Shimada operates on the honor system. Choose your glass from a stable of beautiful ceramic sake vessels, pick your poison from a series of refrigerators, and at the end of the night, tally up all the damage. Let’s go.
We warm up with a sparkling sake from Hiroshima, then move on to a junmai daiginjo from Ishikawa prefecture, one of Japan’s best sake-producing regions. You can taste its greatness, a cool shower of stone fruit and spring flowers. One refrigerator houses koshu, aged sake, and we take our chances with a 12-year bottle from Kyoto.
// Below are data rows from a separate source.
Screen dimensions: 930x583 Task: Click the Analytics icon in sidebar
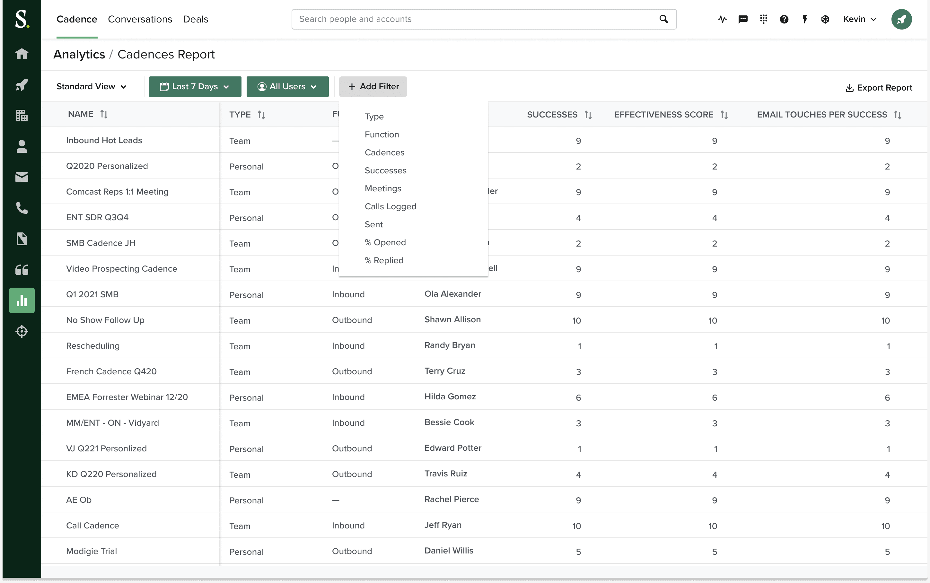[x=21, y=300]
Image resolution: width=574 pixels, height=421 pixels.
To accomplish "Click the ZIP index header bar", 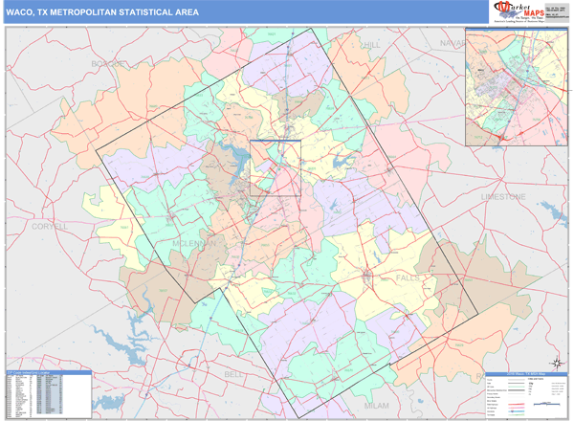I will 48,373.
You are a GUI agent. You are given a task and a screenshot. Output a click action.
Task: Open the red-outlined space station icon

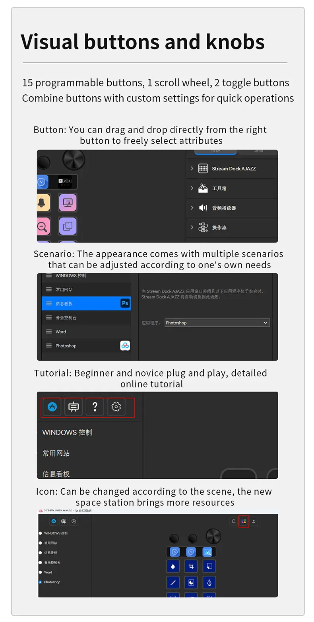click(x=244, y=521)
Aged sake makes up only a fraction of a percent of Japan’s total sake production, and remains a controversial beverage, given the vast range of quality found in the end product. This particular koshu is as dark and musty as the room we’re drinking it in.
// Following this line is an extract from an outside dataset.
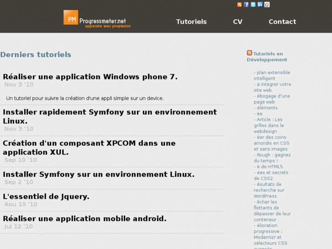Open the Contact menu item
This screenshot has height=249, width=332.
point(282,21)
We need a landing pad for all this rice wine, so we order the only food they serve in this joint: chunky miso from Wakayama, purple piles of pickled plums, and a strangely delicious cream cheese spiked with sake that pairs perfectly with nearly everything we pour.
Nihonshu sneaks up on you. It goes down gently, floral and cold, coating your throat in the most positively medicinal of ways. There is no recoil, no heartburn, no palpable reminder that what you’re drinking is an intoxicant—just gentle sweetness and the earthy whisper of fermentation. The beauty and size of most sake glasses—scarcely larger than a shot glass—adds to the apparent innocence of it all. But once you get started on a proper sake session, with you pouring for your partners and your partners pouring for you and nobody allowing a glass to ever approach empty, it takes on a momentum of its own.
Sake is produced in all but one of Japan’s 47 prefectures (Kagoshima reserves its distilling ambitions for potato shochu), and the early evening unspools into a liquid road trip. Nagano, Akita, Nara, Sendai, Okayama: We race our way around Japan, testing the harvest from every corner of the country, probing the borders with our tiny glasses, savoring the nuances of climate and topography: the snow melt from the mountains above Niigata, the pristine waters that flow from the Katsura River outside of Nara, the long, sunny days of Okinawa. A proper sake tasting will whisk you around Japan faster than the Shinkansen.
You could lose yourself quickly down the Shimada rabbit hole, which is probably why it closes at 7 pm sharp. The night has just begun—five or six hours of binge eating, drinking, and bonhomie await us above the basement—and a few stops later, I’ll forget most of what I’ve come to understand over the past hour of drinking. But for a few glorious blocks strolling the city’s low-lit streets, the world of sake all makes perfect sense.